This week marks the last week of the 57th Venice Biennale. One pavilion that interests me is the Kenyan one which hosts the exhibition Another Country which includes the following artists: Arlene Wandera, Mwangi Hutter, Paul Onditi, Peterson Kamwathi, and Richard Kimathi. I will let the cat out of the bag right away, I did not read James Baldwin’s Another Country or visit the Kenyan pavilion in Venice. After reading an interview in C& with the curator of the pavilion Jimmy Ogonga I was puzzled why he choose to name the exhibition after Baldwin’s book.
Another Country is a 1962 novel by James Baldwin. The novel is set in New York’s late 1950s. It contained many hot topics that were taboo at the time including bisexuality, interracial couples, and extramarital affairs.
In an interview, C& contributor Awuor Onyango asks Ogonga straightforwardly why the curator choose to use the work of a black queer iconic writer for the title.

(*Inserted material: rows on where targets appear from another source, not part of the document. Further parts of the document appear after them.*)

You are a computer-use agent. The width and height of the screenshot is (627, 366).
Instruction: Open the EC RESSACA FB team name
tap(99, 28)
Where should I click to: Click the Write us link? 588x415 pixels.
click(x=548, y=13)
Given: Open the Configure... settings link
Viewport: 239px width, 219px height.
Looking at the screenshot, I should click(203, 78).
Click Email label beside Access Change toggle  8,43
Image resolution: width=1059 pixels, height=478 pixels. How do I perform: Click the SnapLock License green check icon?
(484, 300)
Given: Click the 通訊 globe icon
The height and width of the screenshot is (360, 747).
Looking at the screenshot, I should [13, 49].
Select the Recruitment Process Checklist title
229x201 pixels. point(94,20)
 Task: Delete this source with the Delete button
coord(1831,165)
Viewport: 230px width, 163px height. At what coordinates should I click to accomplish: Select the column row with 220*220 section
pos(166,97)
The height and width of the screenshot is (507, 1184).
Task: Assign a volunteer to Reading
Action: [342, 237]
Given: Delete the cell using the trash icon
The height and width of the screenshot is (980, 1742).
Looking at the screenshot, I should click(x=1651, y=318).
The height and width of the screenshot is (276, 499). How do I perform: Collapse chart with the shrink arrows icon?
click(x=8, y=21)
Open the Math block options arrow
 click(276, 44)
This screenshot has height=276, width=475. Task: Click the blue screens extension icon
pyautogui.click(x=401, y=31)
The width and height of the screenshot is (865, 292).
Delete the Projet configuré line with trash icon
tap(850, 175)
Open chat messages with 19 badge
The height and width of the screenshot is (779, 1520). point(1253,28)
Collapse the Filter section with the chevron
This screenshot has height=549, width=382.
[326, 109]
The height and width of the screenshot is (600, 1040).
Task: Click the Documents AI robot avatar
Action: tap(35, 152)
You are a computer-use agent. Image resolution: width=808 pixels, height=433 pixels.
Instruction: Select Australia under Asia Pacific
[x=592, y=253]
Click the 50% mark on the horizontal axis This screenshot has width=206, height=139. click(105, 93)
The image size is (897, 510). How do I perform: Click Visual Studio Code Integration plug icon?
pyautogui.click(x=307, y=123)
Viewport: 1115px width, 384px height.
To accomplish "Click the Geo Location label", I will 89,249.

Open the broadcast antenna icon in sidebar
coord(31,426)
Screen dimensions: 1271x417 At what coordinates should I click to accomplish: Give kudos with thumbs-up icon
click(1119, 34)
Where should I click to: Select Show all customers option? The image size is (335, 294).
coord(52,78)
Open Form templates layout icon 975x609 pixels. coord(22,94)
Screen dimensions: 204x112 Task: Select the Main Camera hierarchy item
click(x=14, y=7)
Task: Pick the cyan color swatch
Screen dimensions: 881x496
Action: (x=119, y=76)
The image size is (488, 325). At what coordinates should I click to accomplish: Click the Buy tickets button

Ogonga replies that the writes should be regarded separately from his work and that it is the work he rather focusses on. What was important for Ongonga is Baldwin’s position as a scholar and a man on the street that looks at society. The curator states that Kenyan contemporary art doesn’t have the necessary educational infrastructure to be able to decode or unpack a lot of the things that one is talking about or dealing with as a society.
I wonder what this implies. Does this mean that Kenyan contemporary artists do not use art to review or critique occurrences in society because it misses a certain educational infrastructure? I don’t think so because Ongonga continues by revealing that Another Country the book and Another Country the exhibition together give a rich reading of contemporary society. Hereby he states that Kenyan artists do deal with aspects of society. In combination with the overall Venice Biennale theme of main curator Christine Macel Viva Arte Viva, Ongonga regards it as an opportunity to see the power of art. I have to say that I question the ability to substantiate this grant statement. How can you make a claim like this without explaining what the relation is between the book and the art, the art and the overall theme and what the power of art entails?
Awuor Onyango clearly had set his sights on getting insights into what I mean to base an exhibition of a national pavilion, of a country that does not recognize queers as part of its population, on a queer black American writer. He asks the curator point-blank what it means. The curator answers that sexuality was not one of the things that were taken into account. The objective was by no means to comment on the issue of queers in Kenya.
It seems that Onyango does not back down. He kept on trying to get a comment that includes a political dimension of the exhibition out of the curator. He asked if the list of participating artists is a comment on art or artistic practice by female artists in Kenya. I am not sure in what way it could be regarded as a comment because two out of six* artists is female, and that’s an unjust proportion. But again, the curator answers by saying that the intention of the exhibition was not to tackle this issue, it was not part of the process and it is a question for someone else to look into.
Although this blog is only based on an interview with the curator, I wonder in what way is the exhibition a rich reading of contemporary society, if it was not the intention to take these issues into consideration?
Another Country is on view at the Kenyan pavilion in Venice until November 26th.